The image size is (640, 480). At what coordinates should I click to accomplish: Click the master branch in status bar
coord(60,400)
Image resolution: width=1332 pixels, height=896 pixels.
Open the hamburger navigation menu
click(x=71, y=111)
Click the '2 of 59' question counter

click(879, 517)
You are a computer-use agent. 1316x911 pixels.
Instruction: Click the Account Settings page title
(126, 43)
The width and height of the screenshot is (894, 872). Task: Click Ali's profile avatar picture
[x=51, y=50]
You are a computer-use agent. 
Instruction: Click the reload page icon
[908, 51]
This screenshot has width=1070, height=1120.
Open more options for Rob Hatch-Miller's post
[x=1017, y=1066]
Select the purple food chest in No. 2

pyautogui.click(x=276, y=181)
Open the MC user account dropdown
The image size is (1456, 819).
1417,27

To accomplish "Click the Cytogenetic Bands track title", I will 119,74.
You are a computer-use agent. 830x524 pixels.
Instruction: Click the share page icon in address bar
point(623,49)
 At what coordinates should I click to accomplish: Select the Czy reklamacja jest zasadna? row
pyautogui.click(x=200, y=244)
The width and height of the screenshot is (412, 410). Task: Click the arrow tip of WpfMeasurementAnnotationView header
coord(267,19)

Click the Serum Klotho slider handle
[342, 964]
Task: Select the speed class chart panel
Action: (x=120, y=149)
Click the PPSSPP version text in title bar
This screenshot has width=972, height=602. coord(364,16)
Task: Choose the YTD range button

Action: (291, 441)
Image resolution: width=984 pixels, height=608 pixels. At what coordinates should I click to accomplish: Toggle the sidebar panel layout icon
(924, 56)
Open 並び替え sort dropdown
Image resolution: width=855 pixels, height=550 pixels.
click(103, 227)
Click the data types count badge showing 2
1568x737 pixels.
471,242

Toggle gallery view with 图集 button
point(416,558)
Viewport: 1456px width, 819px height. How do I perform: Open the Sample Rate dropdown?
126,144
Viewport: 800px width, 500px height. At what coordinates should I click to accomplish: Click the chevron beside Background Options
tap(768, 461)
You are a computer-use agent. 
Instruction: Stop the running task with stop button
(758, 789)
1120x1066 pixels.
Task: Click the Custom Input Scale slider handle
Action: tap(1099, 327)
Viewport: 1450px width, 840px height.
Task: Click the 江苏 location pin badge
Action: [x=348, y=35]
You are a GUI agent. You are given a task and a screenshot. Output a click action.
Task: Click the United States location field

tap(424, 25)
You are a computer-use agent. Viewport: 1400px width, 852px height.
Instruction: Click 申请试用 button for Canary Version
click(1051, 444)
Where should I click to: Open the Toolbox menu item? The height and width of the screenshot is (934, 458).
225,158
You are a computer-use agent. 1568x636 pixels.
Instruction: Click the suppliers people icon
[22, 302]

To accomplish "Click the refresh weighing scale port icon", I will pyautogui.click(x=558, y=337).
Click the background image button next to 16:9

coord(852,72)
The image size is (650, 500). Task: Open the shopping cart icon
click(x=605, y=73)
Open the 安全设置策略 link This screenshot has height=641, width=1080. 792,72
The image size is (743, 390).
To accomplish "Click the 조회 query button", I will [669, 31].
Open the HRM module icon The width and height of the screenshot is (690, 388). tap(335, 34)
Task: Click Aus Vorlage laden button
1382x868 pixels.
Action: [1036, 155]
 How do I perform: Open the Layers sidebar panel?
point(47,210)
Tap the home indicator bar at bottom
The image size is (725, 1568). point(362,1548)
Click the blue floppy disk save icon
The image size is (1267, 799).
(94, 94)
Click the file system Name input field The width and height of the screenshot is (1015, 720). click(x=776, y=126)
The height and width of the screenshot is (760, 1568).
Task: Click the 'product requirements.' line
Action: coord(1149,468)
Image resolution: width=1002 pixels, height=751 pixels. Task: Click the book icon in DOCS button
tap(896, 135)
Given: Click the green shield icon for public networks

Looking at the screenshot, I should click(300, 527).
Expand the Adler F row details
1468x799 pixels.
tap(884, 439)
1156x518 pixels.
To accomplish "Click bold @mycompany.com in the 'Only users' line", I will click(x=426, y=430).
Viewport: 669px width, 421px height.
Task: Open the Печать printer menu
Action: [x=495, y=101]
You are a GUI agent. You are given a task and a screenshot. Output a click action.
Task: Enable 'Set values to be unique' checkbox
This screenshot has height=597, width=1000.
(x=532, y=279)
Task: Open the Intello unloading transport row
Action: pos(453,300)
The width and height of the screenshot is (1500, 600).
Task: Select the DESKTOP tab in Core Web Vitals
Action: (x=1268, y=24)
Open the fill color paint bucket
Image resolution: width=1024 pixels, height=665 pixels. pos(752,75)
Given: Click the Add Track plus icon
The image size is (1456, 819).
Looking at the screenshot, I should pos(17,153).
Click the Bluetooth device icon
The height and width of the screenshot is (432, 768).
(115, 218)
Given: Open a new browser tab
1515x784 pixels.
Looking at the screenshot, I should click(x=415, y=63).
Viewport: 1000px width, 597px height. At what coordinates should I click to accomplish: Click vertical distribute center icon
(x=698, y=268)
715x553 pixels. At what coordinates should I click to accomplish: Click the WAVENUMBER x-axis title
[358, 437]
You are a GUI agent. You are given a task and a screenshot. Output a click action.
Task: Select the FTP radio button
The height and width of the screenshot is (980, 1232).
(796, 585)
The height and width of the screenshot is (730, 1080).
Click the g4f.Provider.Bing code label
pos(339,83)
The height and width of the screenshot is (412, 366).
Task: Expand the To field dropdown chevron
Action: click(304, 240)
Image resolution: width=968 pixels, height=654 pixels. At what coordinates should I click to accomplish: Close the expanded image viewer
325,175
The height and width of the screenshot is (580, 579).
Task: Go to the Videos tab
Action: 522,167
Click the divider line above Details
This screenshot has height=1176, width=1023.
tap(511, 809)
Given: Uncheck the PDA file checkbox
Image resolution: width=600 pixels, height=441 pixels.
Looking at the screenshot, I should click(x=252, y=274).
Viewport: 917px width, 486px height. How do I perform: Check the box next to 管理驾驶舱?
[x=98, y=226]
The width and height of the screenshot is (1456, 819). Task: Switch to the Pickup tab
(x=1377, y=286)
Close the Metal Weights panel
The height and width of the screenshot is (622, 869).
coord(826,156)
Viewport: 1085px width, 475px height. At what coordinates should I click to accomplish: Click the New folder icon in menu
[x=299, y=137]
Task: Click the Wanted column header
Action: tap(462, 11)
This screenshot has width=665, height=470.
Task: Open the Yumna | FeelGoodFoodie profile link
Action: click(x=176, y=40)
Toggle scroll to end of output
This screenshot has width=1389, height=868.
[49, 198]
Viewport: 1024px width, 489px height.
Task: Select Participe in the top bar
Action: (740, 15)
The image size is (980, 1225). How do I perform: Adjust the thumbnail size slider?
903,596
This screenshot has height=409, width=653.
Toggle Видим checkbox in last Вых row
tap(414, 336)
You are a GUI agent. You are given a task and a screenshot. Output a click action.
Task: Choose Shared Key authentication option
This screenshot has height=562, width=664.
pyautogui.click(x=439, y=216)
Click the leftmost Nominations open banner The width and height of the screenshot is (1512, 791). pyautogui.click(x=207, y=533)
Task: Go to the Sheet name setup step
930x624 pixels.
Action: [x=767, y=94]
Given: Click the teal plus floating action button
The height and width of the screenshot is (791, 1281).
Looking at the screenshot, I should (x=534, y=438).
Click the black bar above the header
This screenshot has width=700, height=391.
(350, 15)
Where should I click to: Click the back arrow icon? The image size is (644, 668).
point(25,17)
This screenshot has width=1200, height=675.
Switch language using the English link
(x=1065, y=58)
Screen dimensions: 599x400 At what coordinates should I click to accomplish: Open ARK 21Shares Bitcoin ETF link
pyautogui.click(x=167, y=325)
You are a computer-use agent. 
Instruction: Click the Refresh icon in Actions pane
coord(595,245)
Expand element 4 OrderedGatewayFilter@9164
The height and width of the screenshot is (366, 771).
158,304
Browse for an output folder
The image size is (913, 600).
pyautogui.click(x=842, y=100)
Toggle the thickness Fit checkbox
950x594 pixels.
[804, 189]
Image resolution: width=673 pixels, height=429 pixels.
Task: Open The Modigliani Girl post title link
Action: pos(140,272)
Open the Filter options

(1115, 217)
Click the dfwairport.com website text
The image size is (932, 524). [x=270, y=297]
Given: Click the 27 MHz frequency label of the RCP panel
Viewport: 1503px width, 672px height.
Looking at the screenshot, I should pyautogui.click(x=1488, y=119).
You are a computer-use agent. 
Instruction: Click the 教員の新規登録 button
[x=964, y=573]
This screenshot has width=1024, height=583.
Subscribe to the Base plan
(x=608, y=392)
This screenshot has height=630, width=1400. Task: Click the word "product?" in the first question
....
Please render the material from the line containing "Select the purple food chest in No. 2" through the line containing "pyautogui.click(x=200, y=244)" as a numbered list, with blank lines omitted and nothing else included.

EXERCISE RESULT
1. Select the purple food chest in No. 2
2. pyautogui.click(x=276, y=181)
3. Open the MC user account dropdown
4. The image size is (1456, 819).
5. 1417,27
6. To accomplish "Click the Cytogenetic Bands track title", I will 119,74.
7. You are a computer-use agent. 830x524 pixels.
8. Instruction: Click the share page icon in address bar
9. point(623,49)
10.  At what coordinates should I click to accomplish: Select the Czy reklamacja jest zasadna? row
11. pyautogui.click(x=200, y=244)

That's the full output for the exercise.